After that I came home, helping my Dad buy fresh stocks of Chanukah doughnuts on the way, had lunch and drank a lot of tea (as I have said before, if chicken soup is Jewish penicillin, then tea is English prozac, and more effective than real prozac, in my opinion). I am not sure what to do now, either this afternoon or further ahead. This afternoon I will probably try to do some Torah study and watch the first episode of my new Jonathan Creek DVD box set (which if I recall correctly has sixth Doctor Colin Baker as the murder victim). After that, I just don’t know. A lot will depend on what happens tomorrow at The Network, which is supposed to be offering me help with moving into work with mental health issues, and on Friday, with my autism screening.

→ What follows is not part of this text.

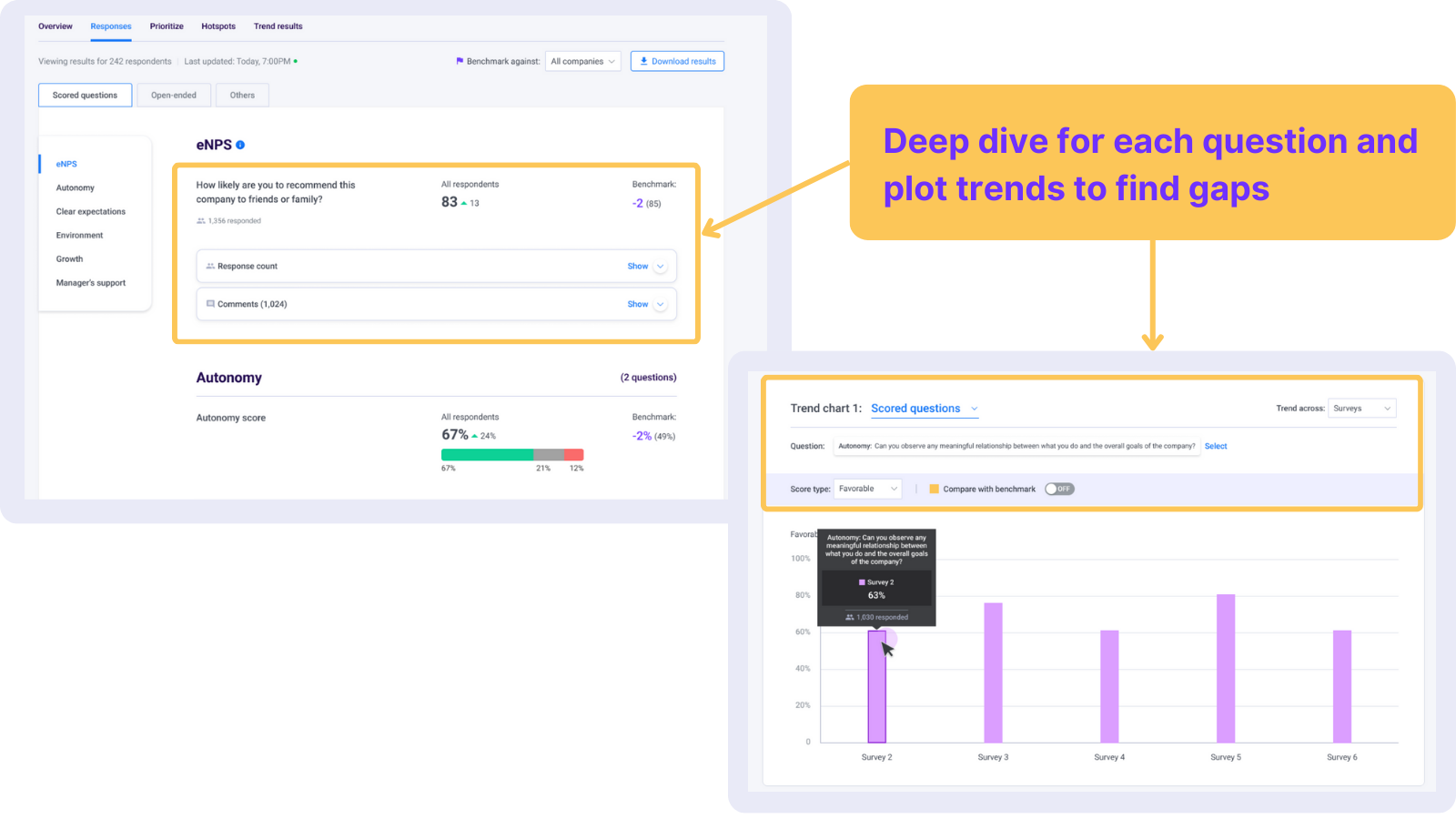Turn on the Compare with benchmark switch
The width and height of the screenshot is (1456, 819).
coord(1059,489)
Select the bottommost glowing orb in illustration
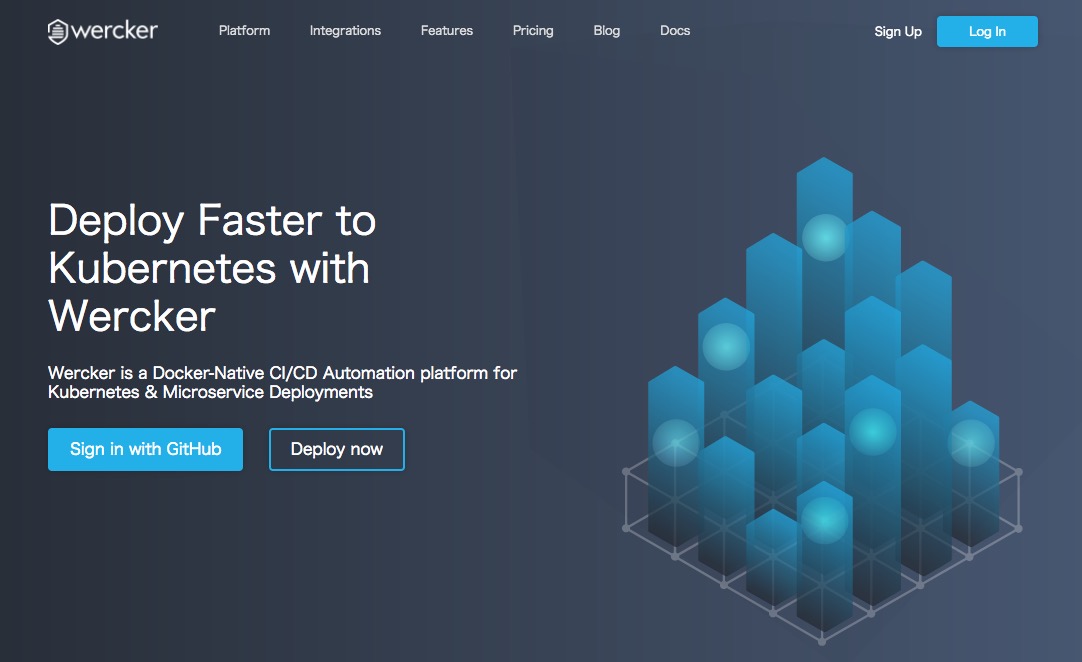1082x662 pixels. 825,520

It was tempting to title this post “Failed” which would perhaps be more brutal as it could apply to me as much as to the exam. I’m trying not to think of myself as a failure, but I really don’t see where I go from here. On the way home I passed someone I dated briefly eighteen months ago (I run into a lot as she lives near me). I don’t know if she recognised me (to be fair, it took me a minute to recognise her) and I didn’t say anything, but I remembered that she broke up with me because of my mental health, and E. broke up with me because of my career (or lack thereof) and someone else broke up with me for, I think, both those reasons. That’s three of the four people I’ve dated in the last five years (the other one simply thought we had nothing in common). Somehow I can’t see myself ever having a career, let alone the relationship that will surely only follow if I do have a career.
If there is a positive side to this, it is that I feel OKish. I am worried about the future, but I am not endlessly beating myself up. Realistically, I know that I did my best after being dealt the proverbial bad hand, going back to getting depressed when doing my MA, if not to earlier episodes of depression, which prevented me from doing the things I might have done with my career. Although, reading this, I wonder if it is really true that I did the best I could do or if this is a convenient fiction. Perhaps I could, should, have done better. I don’t know. At least I didn’t shake when I gave my presentation and had the interview nor did I go completely blank when they spoke to me, except with one question. And I will try to note down the interview questions so I can use them to practise before my next interview.